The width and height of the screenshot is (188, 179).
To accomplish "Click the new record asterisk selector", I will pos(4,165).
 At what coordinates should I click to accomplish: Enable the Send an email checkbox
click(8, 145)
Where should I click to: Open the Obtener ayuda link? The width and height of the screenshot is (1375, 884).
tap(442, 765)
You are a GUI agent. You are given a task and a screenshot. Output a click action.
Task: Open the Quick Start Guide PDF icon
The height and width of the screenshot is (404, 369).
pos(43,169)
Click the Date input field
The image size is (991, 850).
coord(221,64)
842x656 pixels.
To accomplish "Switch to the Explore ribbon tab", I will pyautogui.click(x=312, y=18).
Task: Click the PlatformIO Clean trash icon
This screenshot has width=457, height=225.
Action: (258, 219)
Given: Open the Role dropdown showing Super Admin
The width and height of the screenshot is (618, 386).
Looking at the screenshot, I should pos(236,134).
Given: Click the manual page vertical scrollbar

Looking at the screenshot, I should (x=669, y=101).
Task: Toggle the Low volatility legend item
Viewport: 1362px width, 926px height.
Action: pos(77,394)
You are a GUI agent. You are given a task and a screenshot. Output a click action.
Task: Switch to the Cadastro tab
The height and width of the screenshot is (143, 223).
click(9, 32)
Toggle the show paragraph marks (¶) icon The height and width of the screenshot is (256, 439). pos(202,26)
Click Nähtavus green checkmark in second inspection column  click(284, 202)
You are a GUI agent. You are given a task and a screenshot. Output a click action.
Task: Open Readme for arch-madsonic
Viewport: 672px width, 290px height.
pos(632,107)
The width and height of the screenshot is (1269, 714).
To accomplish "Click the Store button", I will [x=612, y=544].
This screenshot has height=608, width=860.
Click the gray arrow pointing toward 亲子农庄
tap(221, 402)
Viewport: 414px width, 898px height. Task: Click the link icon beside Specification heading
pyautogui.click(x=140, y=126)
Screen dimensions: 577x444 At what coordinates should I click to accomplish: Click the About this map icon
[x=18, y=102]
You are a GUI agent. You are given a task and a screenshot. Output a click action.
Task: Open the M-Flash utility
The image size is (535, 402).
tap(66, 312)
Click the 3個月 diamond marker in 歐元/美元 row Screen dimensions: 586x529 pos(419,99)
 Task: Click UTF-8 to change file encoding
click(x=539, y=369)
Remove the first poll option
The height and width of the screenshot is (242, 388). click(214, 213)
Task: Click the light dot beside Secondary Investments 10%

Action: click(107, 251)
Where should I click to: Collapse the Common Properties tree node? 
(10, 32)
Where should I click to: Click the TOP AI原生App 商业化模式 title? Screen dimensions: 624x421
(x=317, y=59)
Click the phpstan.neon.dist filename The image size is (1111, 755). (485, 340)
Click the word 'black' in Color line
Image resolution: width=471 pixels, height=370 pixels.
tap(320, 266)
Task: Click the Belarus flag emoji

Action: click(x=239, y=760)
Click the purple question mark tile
══════════
#### Brief
Would you quote everything above from the line containing "Task: Toggle the Low volatility legend item" down to the line containing "Toggle the show"? Include both of those lines and nothing else.

#### Expected answer
Task: Toggle the Low volatility legend item
Viewport: 1362px width, 926px height.
Action: pos(77,394)
You are a GUI agent. You are given a task and a screenshot. Output a click action.
Task: Switch to the Cadastro tab
The height and width of the screenshot is (143, 223).
click(9, 32)
Toggle the show paragraph marks (¶) icon The height and width of the screenshot is (256, 439). pos(202,26)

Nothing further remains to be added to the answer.